Elevance Health Beats Q1 Earnings, Raises 2026 Guidance Despite CMS Charge
Elevance Health (ELV) delivered stronger-than-expected first quarter results, reporting earnings of $8.00 per share that exceeded analyst expectations despite a significant regulatory charge. The health insurer raised its full-year guidance, signaling confidence in its underlying business momentum even as membership continues to decline in key segments.
Key Numbers
The Indianapolis-based insurer reported first quarter diluted earnings per share of $8.00, with adjusted EPS reaching $12.58 when excluding one-time items. The adjusted figure benefited from approximately $1 per share in non-recurring investment income, helping offset a $935 million accrual related to a Centers for Medicare & Medicaid Services (CMS) matter.
Operating revenue increased 1.5% year-over-year to $49.5 billion, driven by higher premium yields in the Health Benefits segment and growth in CarelonRx product revenue. However, this modest top-line growth came despite anticipated membership declines across Medicare Advantage, Medicaid, and Employer Group risk products.
The company's benefit expense ratio rose 40 basis points to 86.8%, reflecting elevated medical costs in its Medicaid business, though this was partially offset by improved performance in Medicare. Operating margin compressed to 4.2% from 6.5% in the prior year, primarily due to the CMS accrual and a $129 million business optimization charge.
Medical membership stood at 45.4 million as of March 31, 2026, representing a slight increase of 186,000 members from year-end 2025. However, this masks significant shifts in the membership mix, with commercial fee-based membership growth offsetting strategic exits from less profitable Medicare Advantage and Employer Group risk segments.

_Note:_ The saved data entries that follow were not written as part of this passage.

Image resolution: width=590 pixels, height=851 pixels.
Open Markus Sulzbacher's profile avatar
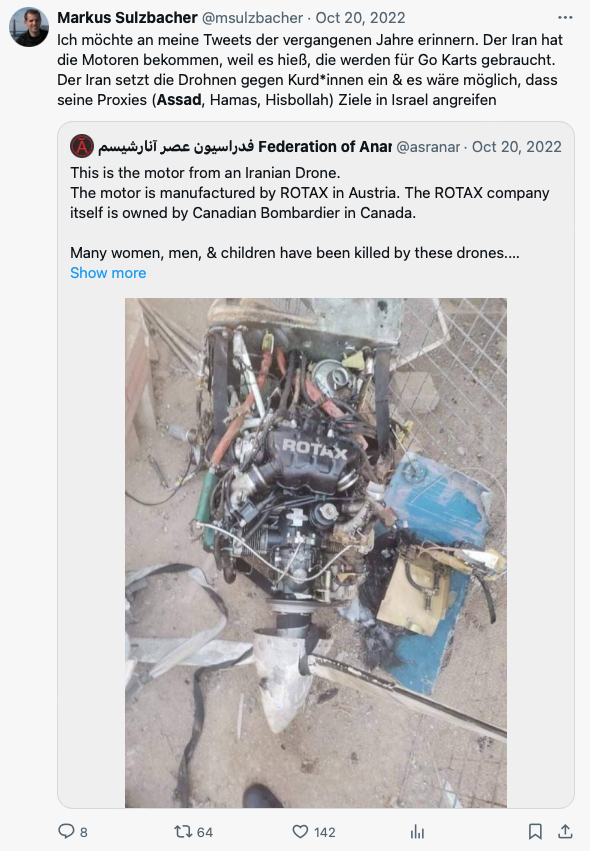point(29,27)
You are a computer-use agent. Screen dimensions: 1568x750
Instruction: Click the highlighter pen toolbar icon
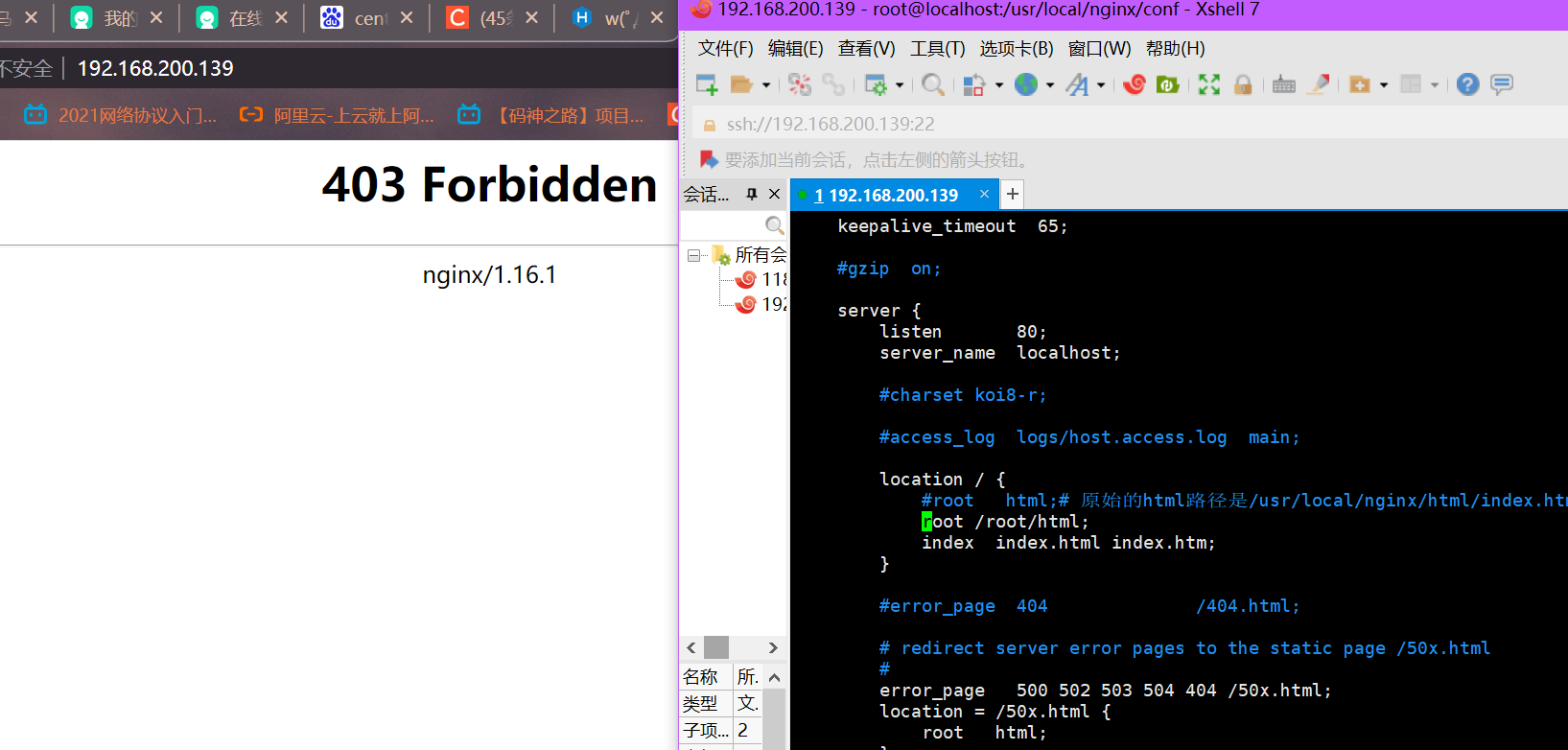(1320, 84)
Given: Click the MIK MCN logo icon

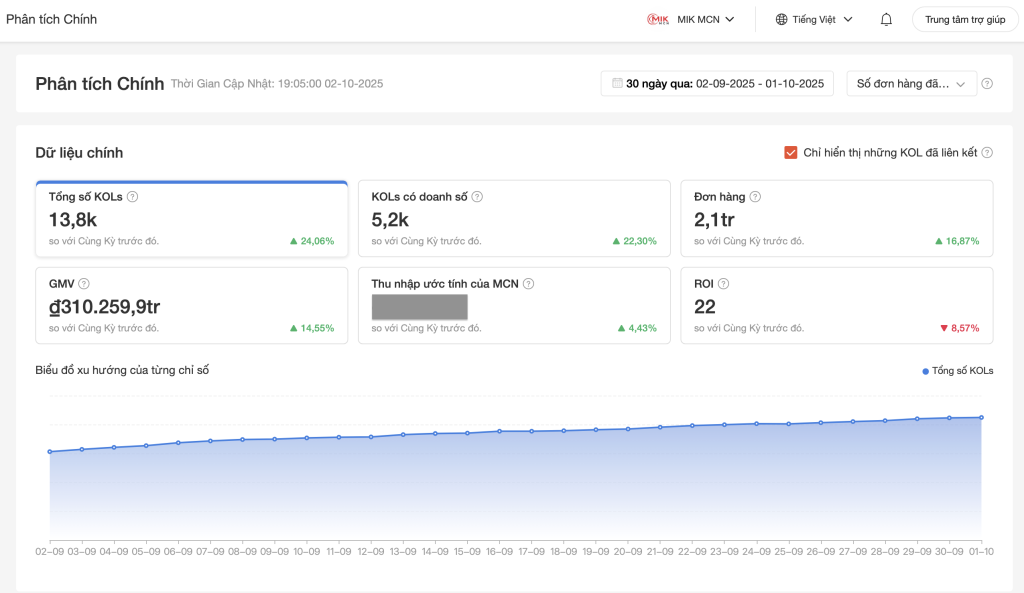Looking at the screenshot, I should click(657, 19).
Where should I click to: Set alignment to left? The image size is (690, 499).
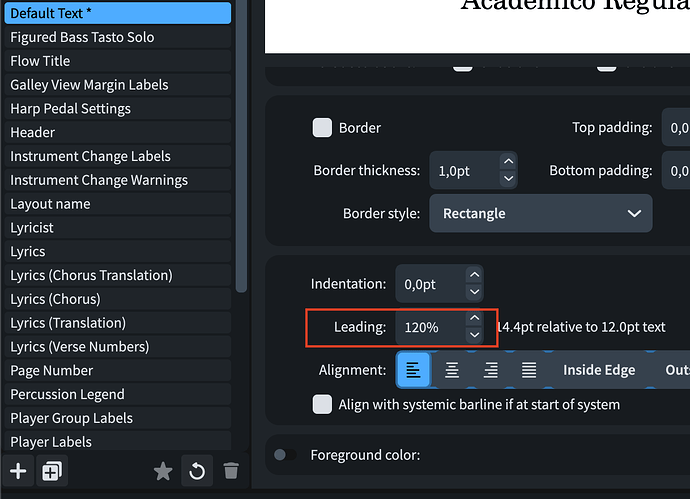click(414, 370)
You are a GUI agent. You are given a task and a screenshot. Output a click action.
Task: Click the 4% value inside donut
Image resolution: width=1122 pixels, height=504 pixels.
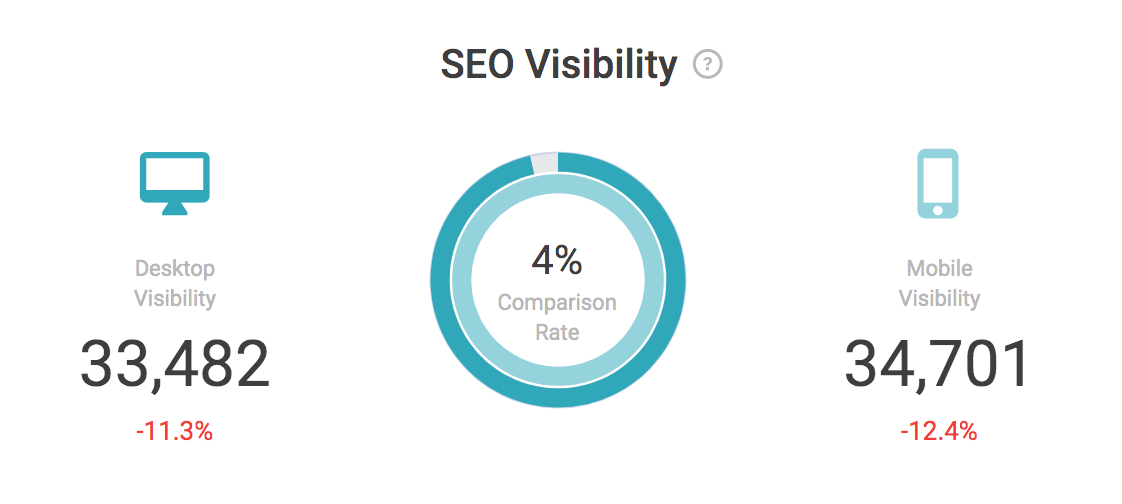[x=557, y=261]
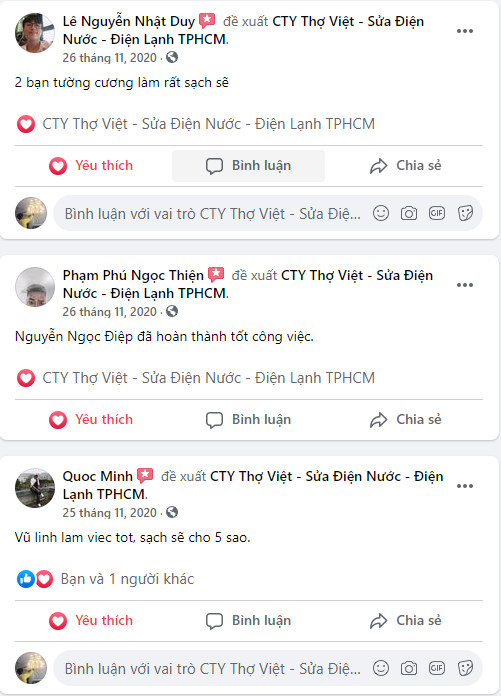Open three-dot options menu on Phạm Phú Ngọc Thiện's post

(x=465, y=285)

Operating cash flow surged to $4.3 billion in the quarter, up $3.3 billion year-over-year, reflecting underlying business strength and favorable working capital dynamics. The company maintained a strong balance sheet with $2.2 billion in cash and investments at the parent company level.
What Management Said
CEO Gail Boudreaux struck an optimistic tone despite the mixed results, stating that "first quarter results exceeded expectations, reflecting underlying business strength and improving claims experience." She emphasized that the company's actions are "driving more consistent performance" and positioning Elevance Health for "continued improvement over time."
Management's confidence was reflected in the raised full-year guidance. The company now expects 2026 adjusted diluted EPS of at least $26.75, up from previous guidance, citing "underlying business strength, actions to reduce medical costs, and increased visibility" into the remainder of the year.
The company acknowledged the CMS matter's impact but included it in their full-year diluted EPS guidance of at least $19.85, suggesting management views this as a manageable one-time issue rather than an ongoing concern. The reaffirmation of operating cash flow guidance at $5.5 billion, inclusive of potential CMS-related cash payments, further reinforces this view.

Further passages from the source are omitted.